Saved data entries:

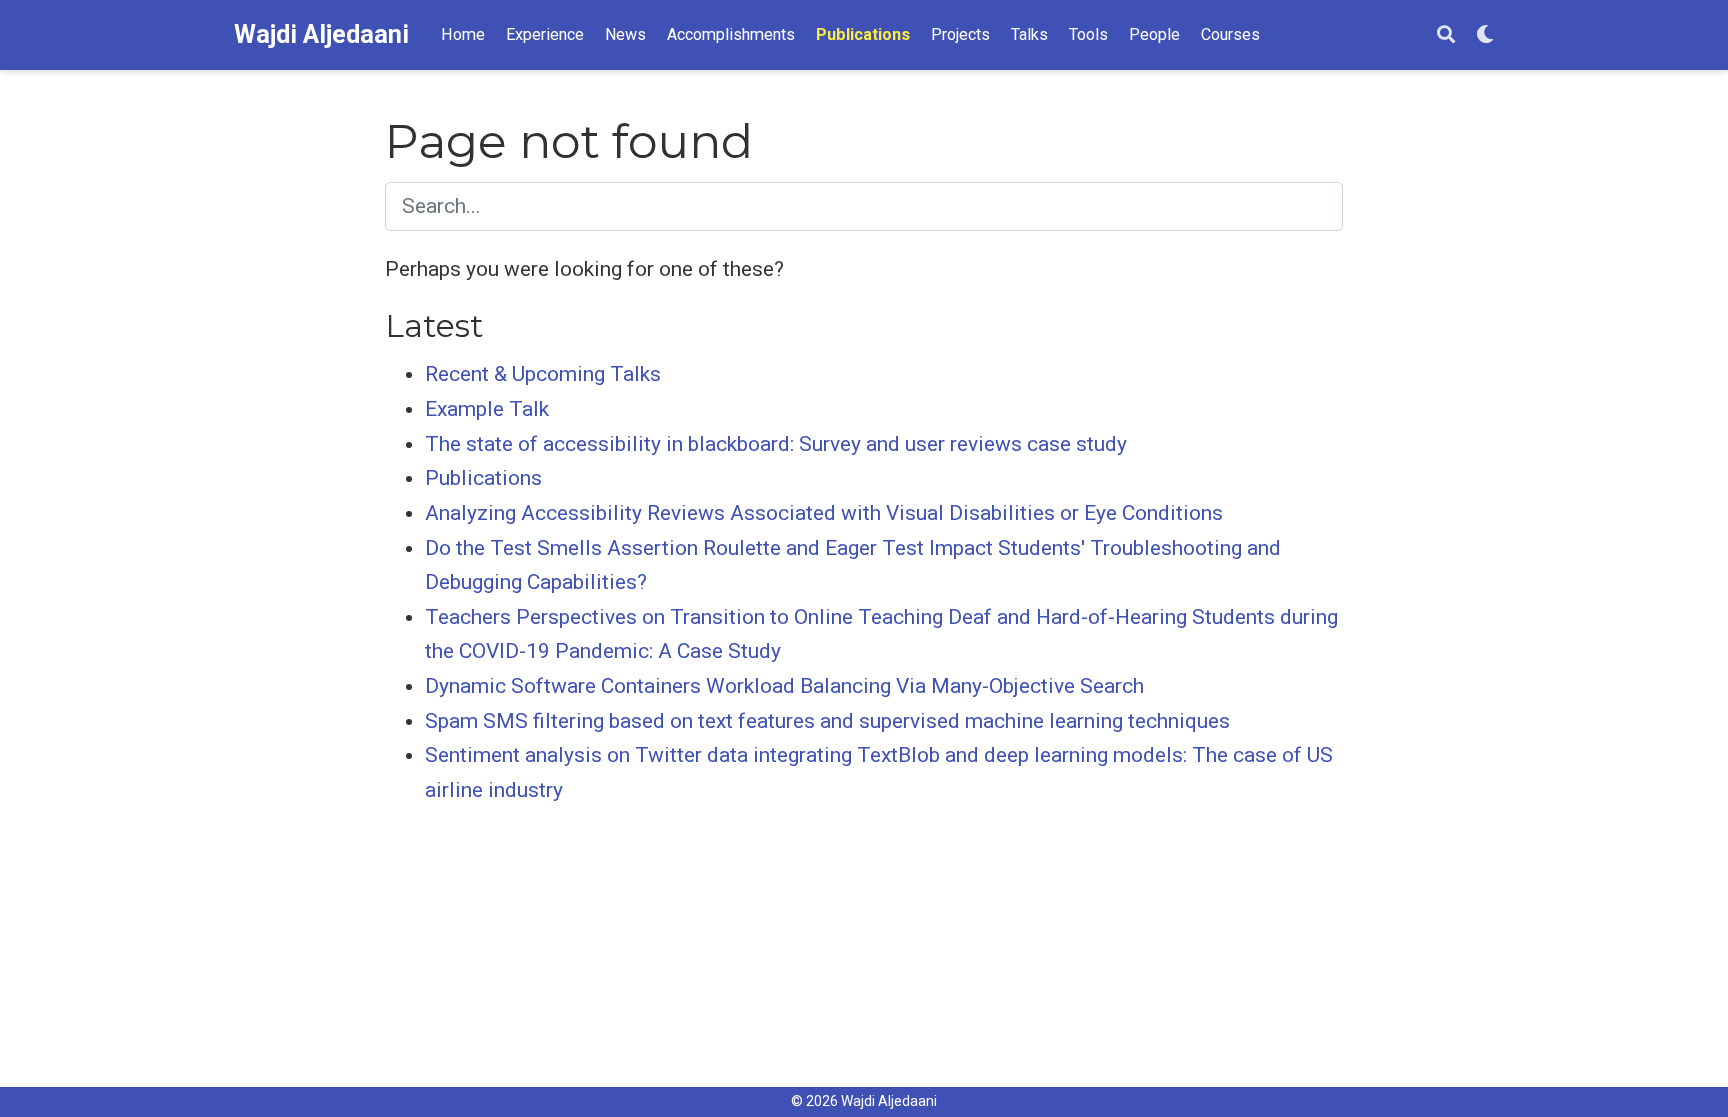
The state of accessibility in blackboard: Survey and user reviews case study (776, 444)
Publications (483, 478)
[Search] (1446, 35)
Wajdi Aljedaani (321, 34)
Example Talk (487, 409)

TASK PROMPT — Set every record down verbatim. No pictures belong in the copy.

RESPONSE —
The state of accessibility in blackboard: Survey and user reviews case study (776, 444)
Publications (483, 478)
[Search] (1446, 35)
Wajdi Aljedaani (321, 34)
Example Talk (487, 409)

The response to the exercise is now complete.